It looks like you will end up with something like 4 inches of 5 inches of fiberglass. That puts the R-value of your proposed roof assembly at somewhere between R-28 and R-32. That's less than the code minimum, so you might consider thickening up your framing to make room for more insulation, especially if you can afford to lose the ceiling height.
Q. "Would it be a problem to use the cut-and-cobble [approach] for the walls when there is already .5 inch polyiso between the siding and the OSB? I am worried about trapping moisture."
A. If you want your OSB wall sheathing to be able to dry to the interior -- and I think it would be a good idea if you did that, especially if the polyiso has a foil facing -- then you shouldn't use the cut-and-cobble method for your walls. Just install dense-packed cellulose or carefully installed mineral wool batts or fiberglass batts, so that the OSB can dry inward if necessary.
Thank you for the fast response.
Regarding the R-value
I was shooting for R-30, which I think is code for a cathedral ceiling (please correct me if i am wrong). I figured that is essentially what i am making.
I tossed around the idea of adding full sheets of polyiso under the sheetrock, but I thought this may be overkill considering the state of the insulation on the rest of the second floor. The builder used R19 fiberglass in the 2 completed rooms. I am assuming that was code in 1992.
Would that be a problem to have fiberglass between two layers of polyiso?
the result would be: roof sheathing, 1 inch gap, 2.25 in. polyiso, fiberglass, 2.25 in. polyiso, Sheetrock.
The vapor permeance of asphalted paper faced varies.
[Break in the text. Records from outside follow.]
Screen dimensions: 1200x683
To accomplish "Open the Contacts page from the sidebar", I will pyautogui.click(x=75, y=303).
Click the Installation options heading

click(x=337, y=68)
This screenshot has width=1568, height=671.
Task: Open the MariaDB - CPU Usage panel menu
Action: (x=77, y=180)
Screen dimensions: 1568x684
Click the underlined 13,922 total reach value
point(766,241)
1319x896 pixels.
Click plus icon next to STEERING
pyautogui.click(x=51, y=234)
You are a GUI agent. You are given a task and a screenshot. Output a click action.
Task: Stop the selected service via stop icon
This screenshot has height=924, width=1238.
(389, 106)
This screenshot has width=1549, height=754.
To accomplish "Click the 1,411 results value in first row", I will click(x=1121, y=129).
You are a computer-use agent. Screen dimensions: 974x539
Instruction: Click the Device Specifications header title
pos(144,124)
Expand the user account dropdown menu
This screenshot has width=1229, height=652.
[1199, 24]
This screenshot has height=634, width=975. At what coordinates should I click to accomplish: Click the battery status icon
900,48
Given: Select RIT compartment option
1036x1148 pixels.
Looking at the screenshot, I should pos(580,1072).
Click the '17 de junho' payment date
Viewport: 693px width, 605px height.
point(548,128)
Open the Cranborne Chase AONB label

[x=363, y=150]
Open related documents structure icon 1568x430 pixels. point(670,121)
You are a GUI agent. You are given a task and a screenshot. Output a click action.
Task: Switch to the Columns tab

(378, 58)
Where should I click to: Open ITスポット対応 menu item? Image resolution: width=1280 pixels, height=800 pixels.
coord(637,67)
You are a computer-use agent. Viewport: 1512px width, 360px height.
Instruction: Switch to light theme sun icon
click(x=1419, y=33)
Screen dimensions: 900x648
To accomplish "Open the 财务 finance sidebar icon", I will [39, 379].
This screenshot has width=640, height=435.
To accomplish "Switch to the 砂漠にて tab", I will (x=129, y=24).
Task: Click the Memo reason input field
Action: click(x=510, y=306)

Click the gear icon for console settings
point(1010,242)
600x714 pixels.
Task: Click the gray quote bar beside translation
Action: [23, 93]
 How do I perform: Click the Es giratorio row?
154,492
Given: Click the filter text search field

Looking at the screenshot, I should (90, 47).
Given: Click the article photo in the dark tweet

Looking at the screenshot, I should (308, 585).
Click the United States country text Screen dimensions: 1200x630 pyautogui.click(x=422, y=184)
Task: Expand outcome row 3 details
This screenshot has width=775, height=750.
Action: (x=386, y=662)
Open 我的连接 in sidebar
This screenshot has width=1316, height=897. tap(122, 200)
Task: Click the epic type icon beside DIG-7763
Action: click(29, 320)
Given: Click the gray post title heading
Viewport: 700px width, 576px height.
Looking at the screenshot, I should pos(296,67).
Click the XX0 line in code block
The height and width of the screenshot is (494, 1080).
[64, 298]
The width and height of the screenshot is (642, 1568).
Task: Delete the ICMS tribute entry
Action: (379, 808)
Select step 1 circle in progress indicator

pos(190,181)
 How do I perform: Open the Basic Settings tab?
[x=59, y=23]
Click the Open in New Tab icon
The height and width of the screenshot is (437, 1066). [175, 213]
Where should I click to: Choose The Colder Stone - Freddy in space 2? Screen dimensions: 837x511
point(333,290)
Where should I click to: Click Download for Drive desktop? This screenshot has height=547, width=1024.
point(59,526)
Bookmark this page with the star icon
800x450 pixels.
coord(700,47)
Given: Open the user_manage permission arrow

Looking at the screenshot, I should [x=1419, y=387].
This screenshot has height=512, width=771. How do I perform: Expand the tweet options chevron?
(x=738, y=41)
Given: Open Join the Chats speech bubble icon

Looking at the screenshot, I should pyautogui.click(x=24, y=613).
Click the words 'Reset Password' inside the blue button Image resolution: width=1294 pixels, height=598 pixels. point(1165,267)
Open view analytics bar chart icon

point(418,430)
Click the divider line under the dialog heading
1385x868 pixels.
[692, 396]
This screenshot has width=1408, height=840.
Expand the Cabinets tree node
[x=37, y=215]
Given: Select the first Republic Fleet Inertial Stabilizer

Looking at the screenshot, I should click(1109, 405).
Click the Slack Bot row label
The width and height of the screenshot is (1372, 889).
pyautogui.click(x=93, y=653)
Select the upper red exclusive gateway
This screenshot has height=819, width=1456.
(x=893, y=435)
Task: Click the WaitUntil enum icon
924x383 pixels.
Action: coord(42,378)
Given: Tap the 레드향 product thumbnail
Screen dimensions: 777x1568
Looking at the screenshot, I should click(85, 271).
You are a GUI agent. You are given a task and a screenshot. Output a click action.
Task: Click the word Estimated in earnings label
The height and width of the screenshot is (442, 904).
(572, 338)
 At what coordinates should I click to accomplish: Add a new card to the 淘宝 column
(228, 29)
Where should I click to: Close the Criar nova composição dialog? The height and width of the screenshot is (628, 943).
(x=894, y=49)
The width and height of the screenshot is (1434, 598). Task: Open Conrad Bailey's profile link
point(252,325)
If you can, get a specification for the product.
In Maryland all but Garrett County is in US climate zone 4A. In 4A you need a minimum of 30% of air-impermeable insulation on the exterior side of the stackup for dew point control at the fiber/foam boundary. With R5.5 per inch 2lb roofing iso you're looking at R12, which would limit you to about R27 on the interior side. With 4" of say, compressed R19 batt you're looking at roughly R14 for the fiber layer, so you'd be good with up to R13 more to the interior side of the fiberglass. So, with R12-ish polyiso on the interior you'd be fine from a dew point control perspective, but if the facers are under 0.5 perms it may be something of a moisture trap.
A safer solution would be to install compressed unfaced R19s in the 4" space, and install 2x4s perpendicular to the rafters with kraft faced R13s (facer toward the interior.) You'd meet the minimum foam-R/total-R ratio for dew point control, and a kraft facer is a smart vapor retarder limiting the rate of moisture accumulation, but it would be reasonably vapor open if the cavities became damp enough to support mold.
That would leave you at about R38-R39 total, which is a more likely minimum code value. IRC 2009 called out R38 for roofs in zone 4A, but IRC 2012 and later specify R49.
If the house is in Garrett County you need the foam to be 40% of the total R for dew point control, so you'd want at most R18 on the interior side of your cut'n'cobbled foam. You could cut some foam rafter edge strips to bring the cavity depth up to 5", compress kraft faced R19s in there and call it a day.